The Pez Dispenser Story eBay Never Happened
Zusammenfassung
The most widely told origin story for eBay — that Pierre Omidyar founded it so his fiancée could trade Pez dispensers — was invented by eBay’s early publicist, Mary Lou Song, in 1996. The real origin was less romantic: Omidyar built the first version over Labor Day weekend 1995 as an experiment in peer-to-peer e-commerce. Song fabricated the Pez story because she thought it was more charming than the truth and more likely to generate media coverage. It worked extremely well. The Pez story ran in major publications worldwide. Song later revealed the fabrication publicly; by then, the story was too established to correct.
The Actual Origin
Pierre Omidyar was a software developer at General Magic, a mobile computing startup, in 1995. He built the first version of what became eBay over the Labor Day weekend — September 2-4, 1995 — as a personal project. The initial concept was a marketplace where individuals could buy and sell items directly with each other, with the price determined by auction rather than by a seller-set price.

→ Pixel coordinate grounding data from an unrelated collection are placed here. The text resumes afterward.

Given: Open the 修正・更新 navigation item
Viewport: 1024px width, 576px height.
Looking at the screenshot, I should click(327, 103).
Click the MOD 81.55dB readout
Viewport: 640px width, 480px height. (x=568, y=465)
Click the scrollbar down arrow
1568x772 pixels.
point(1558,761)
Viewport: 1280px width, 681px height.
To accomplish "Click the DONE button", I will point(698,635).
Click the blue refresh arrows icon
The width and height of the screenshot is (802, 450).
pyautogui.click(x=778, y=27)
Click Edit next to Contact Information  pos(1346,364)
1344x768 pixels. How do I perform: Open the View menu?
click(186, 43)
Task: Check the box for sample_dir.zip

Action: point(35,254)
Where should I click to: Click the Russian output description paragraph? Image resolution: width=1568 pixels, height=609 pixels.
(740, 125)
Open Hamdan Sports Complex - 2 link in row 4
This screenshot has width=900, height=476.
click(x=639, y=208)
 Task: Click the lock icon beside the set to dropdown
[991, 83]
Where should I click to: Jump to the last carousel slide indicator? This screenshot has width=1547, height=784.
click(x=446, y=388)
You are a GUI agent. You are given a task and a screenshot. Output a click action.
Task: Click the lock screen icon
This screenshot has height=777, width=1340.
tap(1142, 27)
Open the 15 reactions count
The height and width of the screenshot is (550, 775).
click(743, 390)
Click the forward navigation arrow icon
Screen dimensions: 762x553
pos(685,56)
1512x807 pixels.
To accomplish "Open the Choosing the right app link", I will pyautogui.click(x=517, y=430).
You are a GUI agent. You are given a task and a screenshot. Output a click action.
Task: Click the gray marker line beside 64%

The domain was AuctionWeb within eBay Internet (Omidyar’s existing personal web presence). The first item sold on AuctionWeb was a broken laser pointer — Omidyar listed it to test the system, someone bid $14.83, and Omidyar emailed to ask if the buyer understood the pointer was broken. The buyer confirmed he collected broken laser pointers.
Omidyar ran AuctionWeb as a side project while employed at General Magic. The site grew through word of mouth in hobbyist and collector communities. By early 1996, the site was generating enough revenue (from small listing fees) to pay for its own server hosting.
Mary Lou Song’s Decision
Mary Lou Song was eBay’s first PR hire. When journalists asked about eBay’s founding story in 1996-1997, she found the truth — a developer building an auction experiment over a holiday weekend — insufficiently compelling for mainstream media coverage. She invented the fiancée/Pez dispenser story, which provided:
- A human protagonist (the fiancée as collector)
- An emotional hook (building something for a loved one)
- A specific, memorable detail (Pez dispensers rather than generic “collectibles”)
The story appeared in numerous publications. eBay’s subsequent growth and IPO (September 1997, raising $63 million) made the founding story a fixture of business press coverage. The Pez story survived in textbooks, business school cases, and general-interest articles for decades.
Song revealed the fabrication in the 2002 book The Perfect Store by Adam Cohen, who had researched eBay’s history in detail. Omidyar confirmed the real story. The Pez story persists in less careful sources despite the public correction.
What the Story Reveals About PR
The eBay Pez story is a case study in how founding myths are constructed and why they endure. A charming false story, told consistently and repeated by credulous journalists, can displace a true story that is less interesting. The correcting accounts — Song’s admission, Cohen’s book — received far less coverage than the original fabrication.
The story also illustrates the systematic pressure in startup culture toward mythologizing founding. The dot-com era’s press coverage was hungry for narratives; PR professionals supplied them; the narratives attached to companies regardless of accuracy.